#080:屈折の、オイスターホワイト
「Ⅱ騎ぃっ!! 援護をっ、いたします!!」
いきなり背後から大声を浴びせるなバカ、という叱責も出来ずに、ただ前の「紙状」の金属を見やるしかできないミザイヤ。面積は、ジンの故郷で言うところの「一畳」分くらいだろうか。脈打っていた表面は今は凪いでいる。
背後のクルマからどうやら狙撃用の大物を引き出しているボランド―の様子が目に浮かぶが、弾丸の大小、あるいは弾速や諸々などは関係なく、一律で銃弾系の「攻撃」は効かなそうな雰囲気を、歴戦の勘のようなものでミザイヤは感じ取っていた。
後ろ手で、ちょっと待てという合図を出すと、小銃を後方に投げ渡す。そしてその動作の流れのまま、ミザイヤは腰ベルトのホルダーに差し込んでいた幅広のナイフを右手で抜き出した。

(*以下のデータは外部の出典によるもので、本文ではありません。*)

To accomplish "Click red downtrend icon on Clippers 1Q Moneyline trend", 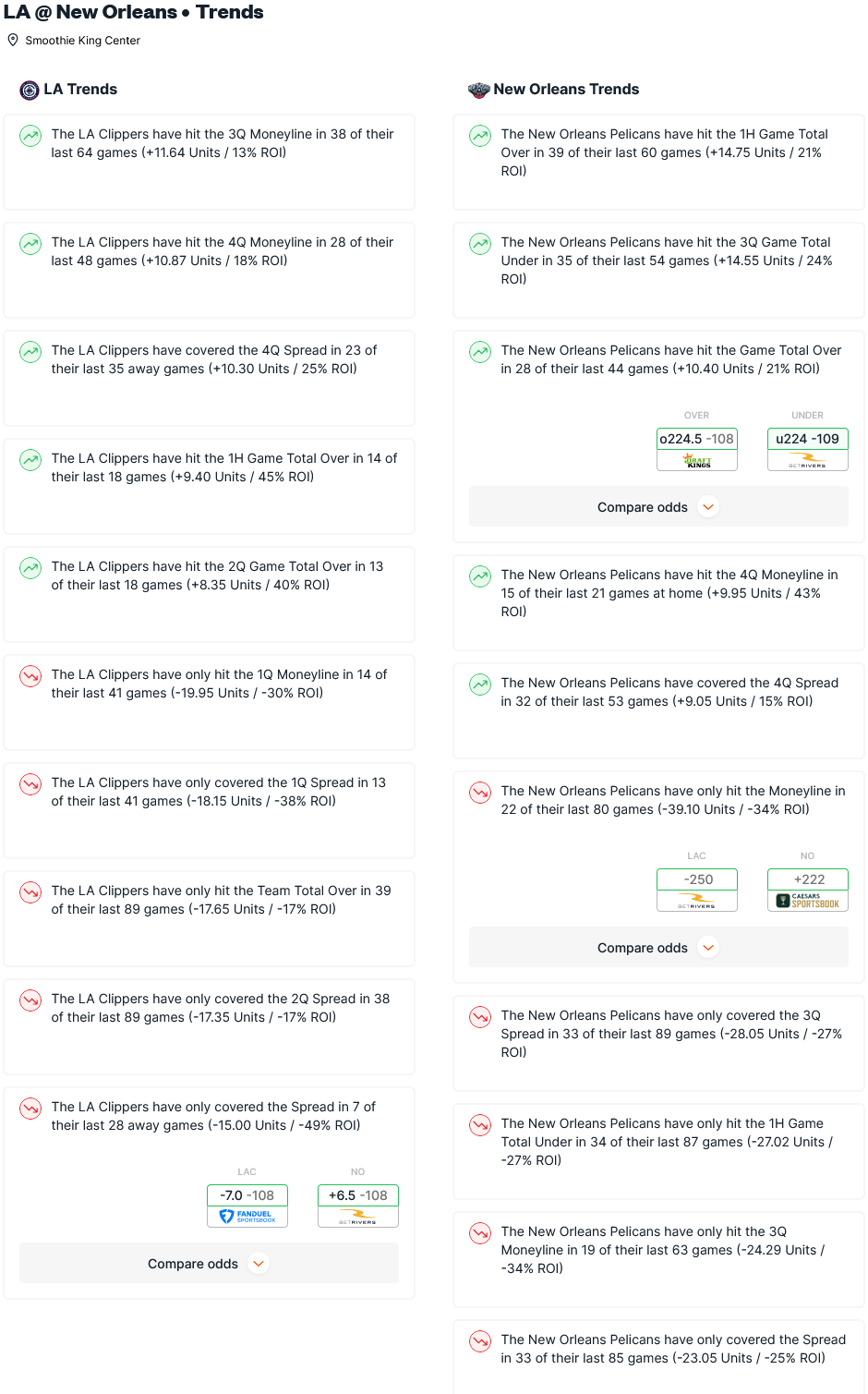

刃渡りはわずか、その柄を握るミザイヤの四本並べた指の幅くらいしかなかったが、握り込まれた瞬間、使用者の呼応に合わせてその短い刀身に、黄緑色の「光力」が螺旋を描くように飴細工のように絡みついていき、それを芯としてさらに長く伸長していく。
一瞬後、構えられたそれは、一振りのぼんやりとした光を放つ「長剣」へと変貌を遂げていた。それをゆっくりと、突きが繰り出せる構えへと持っていくミザイヤ。
(えぐるように刺し込んでみれば……突き破れるかも知れねえ)
呼吸を整えつつ、一枚の板と化した「それ」との間合いを詰めていく。その「板」はまた動く気配を失くしたようだ。ただただ路面に最初から置いてありましたよ風に転がっているような佇まいを再び見せている。
(なめやがって)
突き込める間合いに達した瞬間、ミザイヤの細身の体がふわりと跳躍した。
「らあっ!!」
上空の一点に達するや、気合い一発、脇で固めた「剣」を両手で保持したまま、眼下の「板」に飛び掛かる。「板」に相変わらず動きは見られない。入った、とミザイヤが確信し、「光力」を練った刃先が「板」へと到達していく。
その時だった。
「!!」
鋭い切っ先の衝撃を受けて、「板」の真ん中がたわんだ、そのように見えた。しかし、
「!?」
それは「板」の自発的な動きだった。真ん中で「折れる」ようにその刃を噛み込むと、そのまま咀嚼するかのような挙動で、「光力の刃」を自身の体内に取り込んでしまう。
(喰ったってことは……間違いねえ。こいつはあの『骨鱗』と同種のやつ。何でまたこんなところに)
ミザイヤは素早く手と体を引き、砂の上に着地すると、いま一度、刀身に光力を絡ませるように練り上げていく。
「板」はまた、開き直ったかのように蠢き出した。来るか? とミザイヤが構えを受けに移行させようとするが、
「!!」
そんな殺気も意に介していないように、「板」は今度も迷いの無さそうな動きを見せ始める。その「全身」が半分に折れたり、それがまた戻りその「折り目」に沿ってまた折れ曲がったり……
(あれ……おりがみ?)
車中のジンが遠目に見ても、その様態は彼に馴染みのあるまさしくのそれなのであった。呆気に取られる一同の眼前で、「板」は高速でその姿を複雑で立体的なものへと変化していく。